Task requirements: Go through the material and copy each line in which the word "target" shows up.

*** Data for processing ***

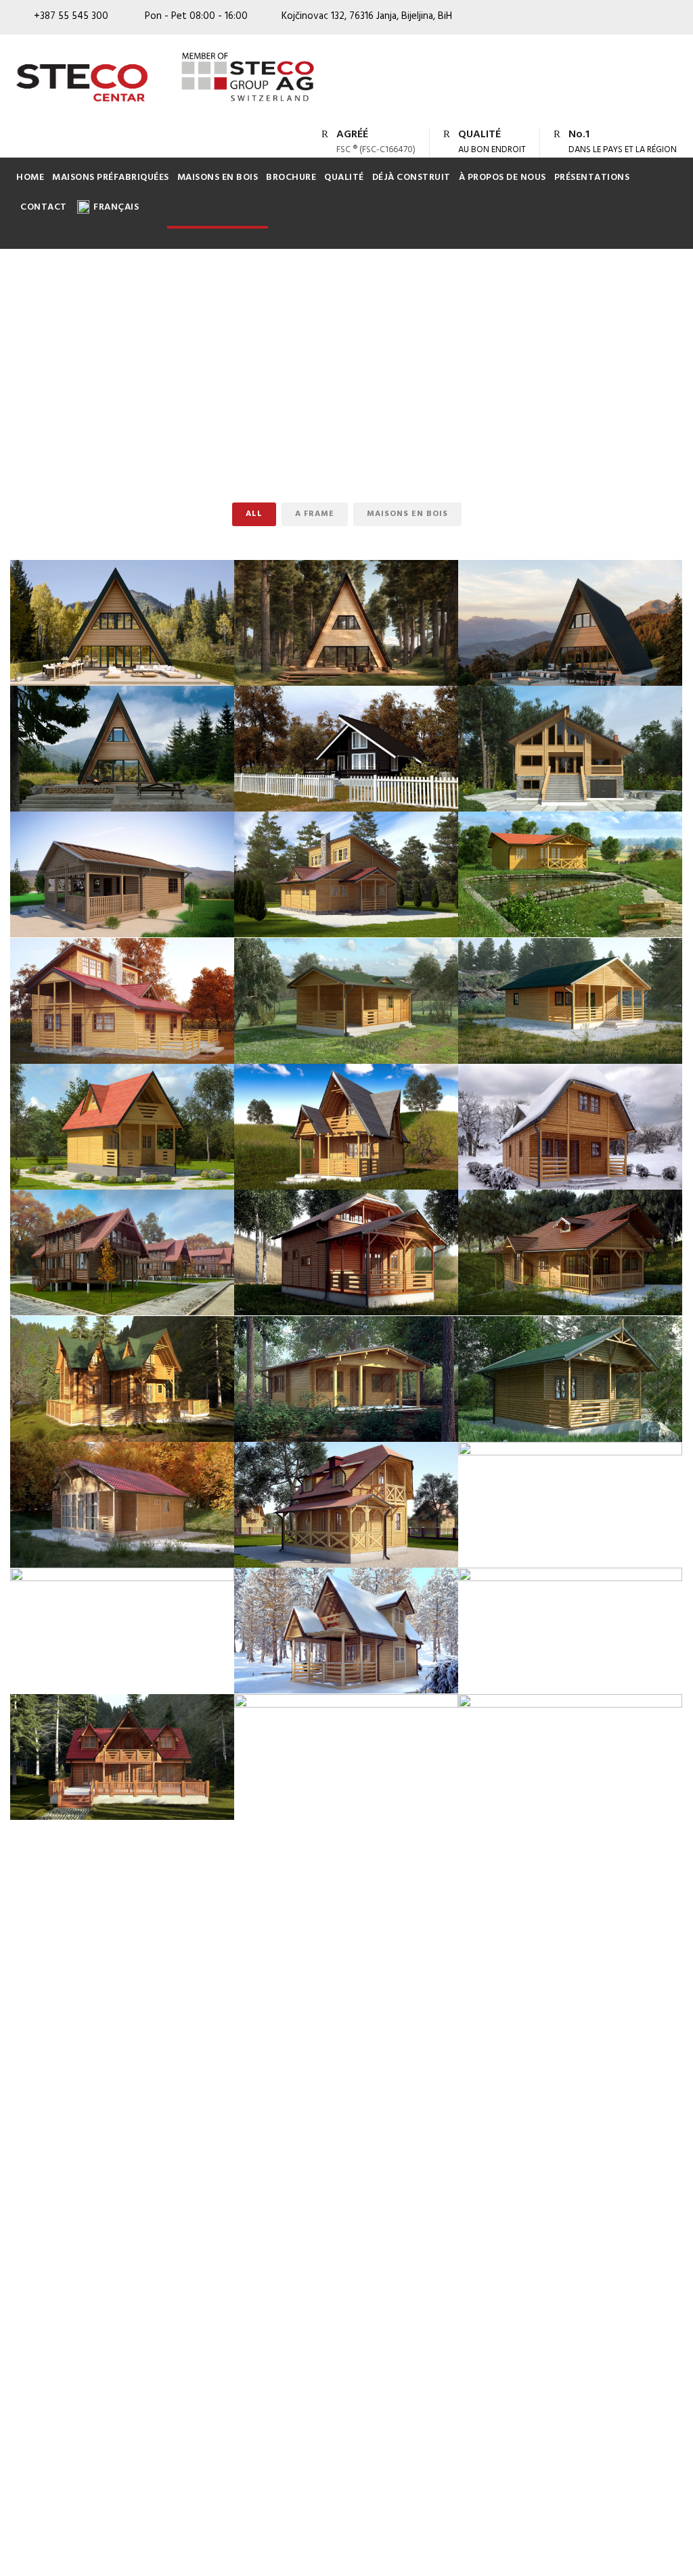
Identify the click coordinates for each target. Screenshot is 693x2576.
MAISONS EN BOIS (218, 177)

*** End of Data for processing ***
*** Data for processing ***

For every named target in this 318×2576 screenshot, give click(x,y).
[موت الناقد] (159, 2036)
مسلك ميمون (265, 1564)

*** End of Data for processing ***

Answer to this task:
Identify the click coordinates for each target. Screenshot is 693x2576.
For every named target in this 318×2576 screenshot, give click(x,y).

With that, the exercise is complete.